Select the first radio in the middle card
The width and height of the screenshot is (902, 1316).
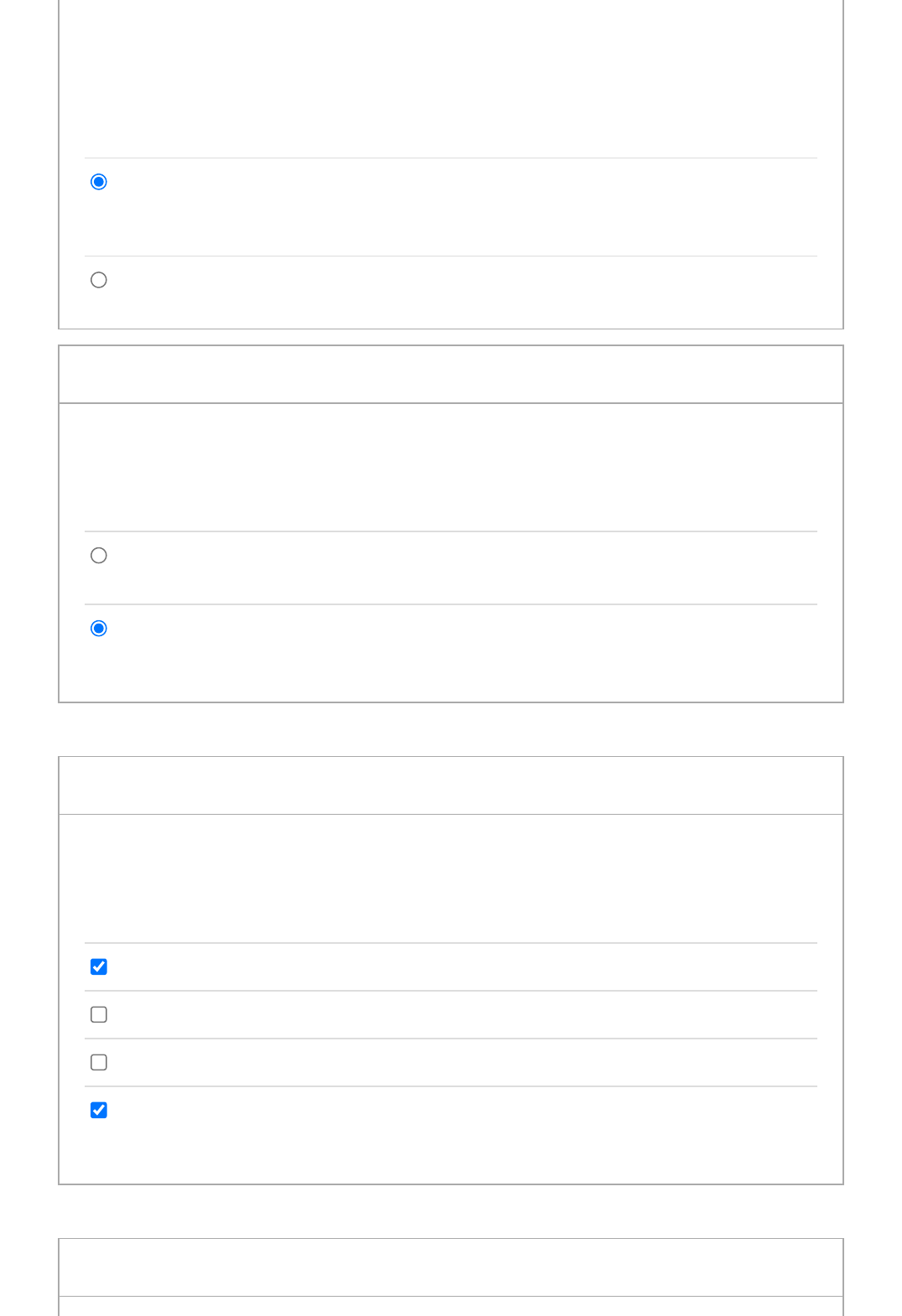pos(99,556)
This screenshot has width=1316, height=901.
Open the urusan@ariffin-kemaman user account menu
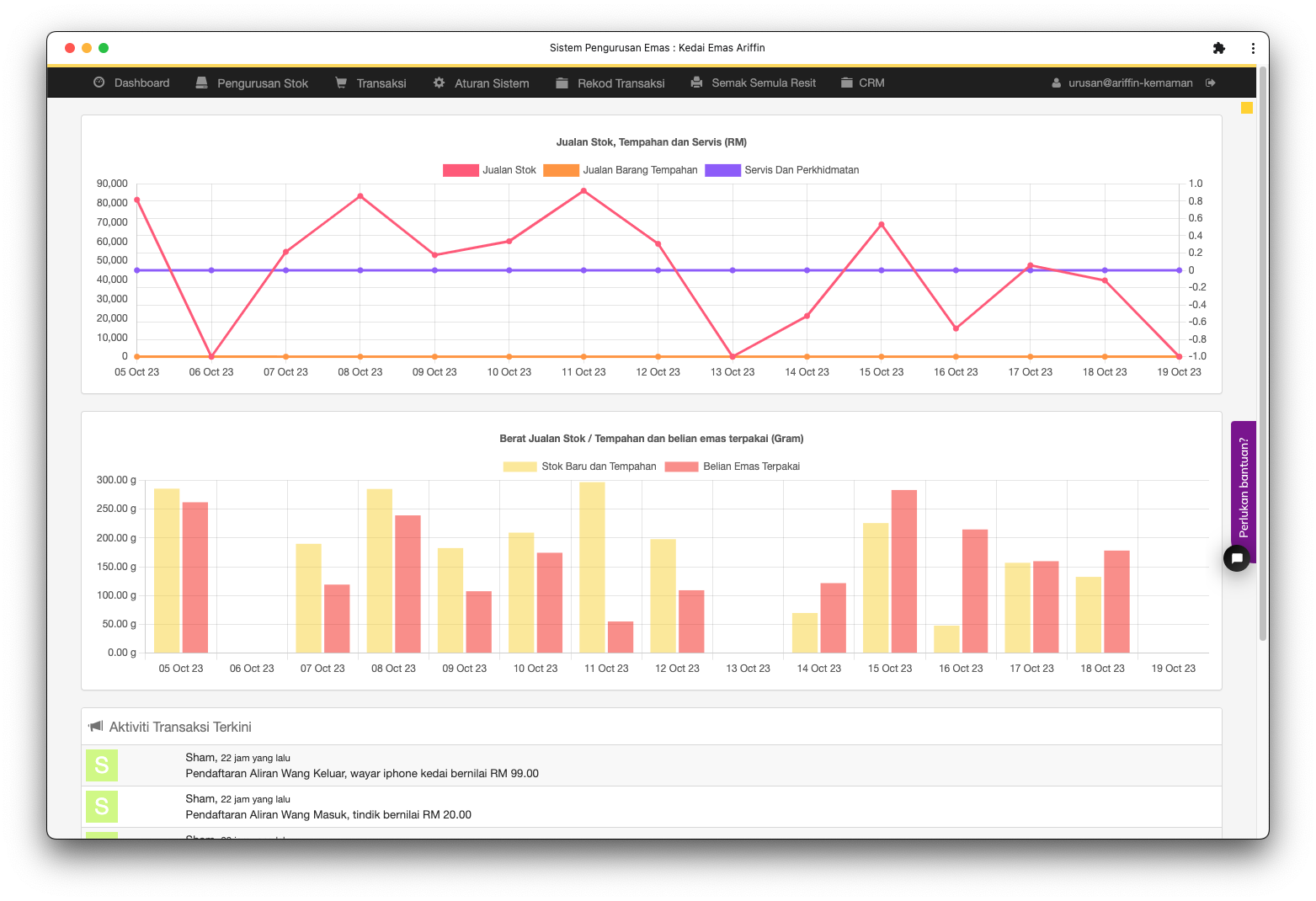[1122, 83]
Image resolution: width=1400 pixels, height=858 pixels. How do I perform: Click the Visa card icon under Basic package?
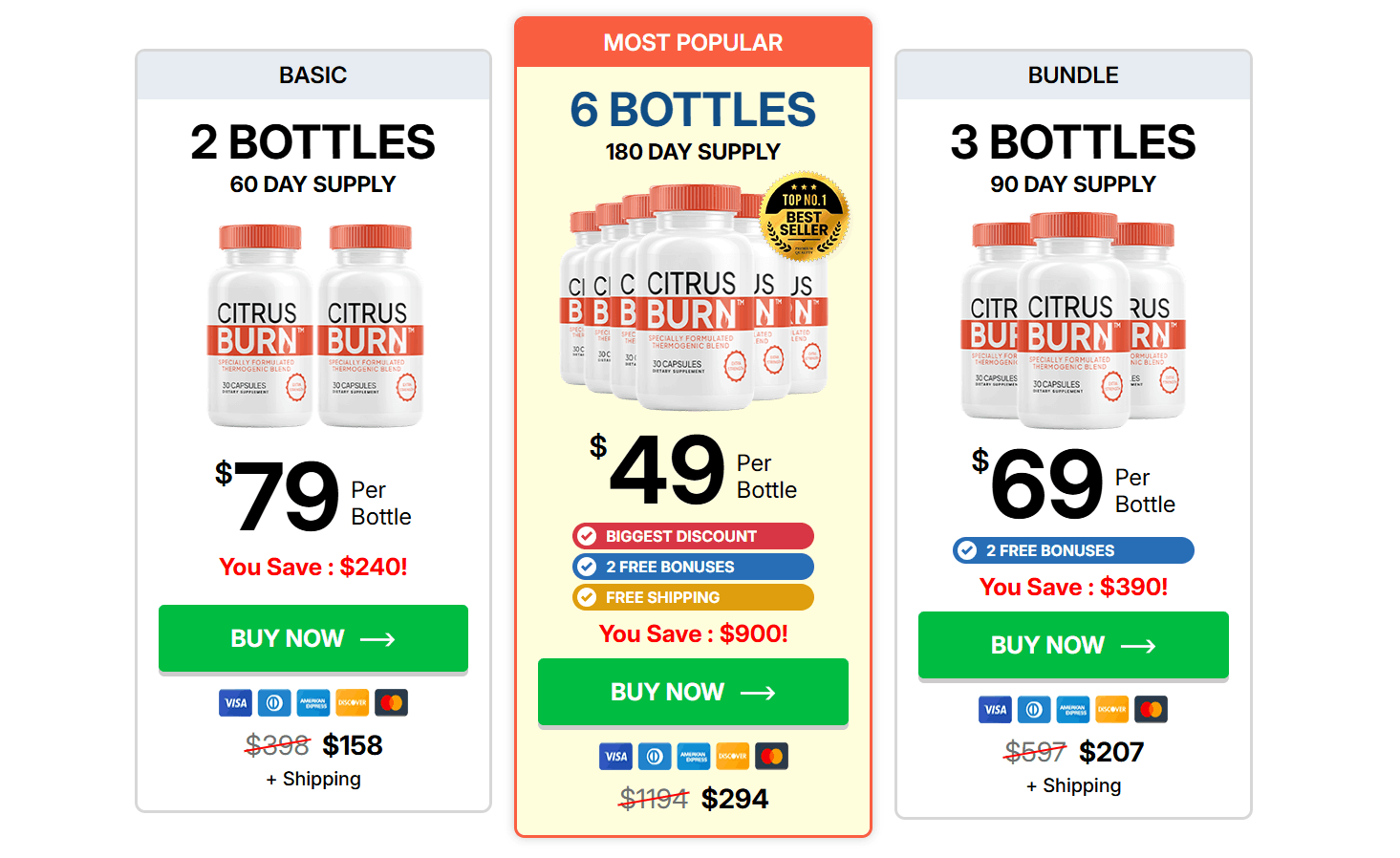(234, 702)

════════

Could you copy every record exactly, without the pictures?

Select the first radio in the middle card
The width and height of the screenshot is (902, 1316).
pos(99,556)
This screenshot has width=1316, height=901.
Open the urusan@ariffin-kemaman user account menu
[1122, 83]
Image resolution: width=1400 pixels, height=858 pixels. How do I perform: Click the Visa card icon under Basic package?
(234, 702)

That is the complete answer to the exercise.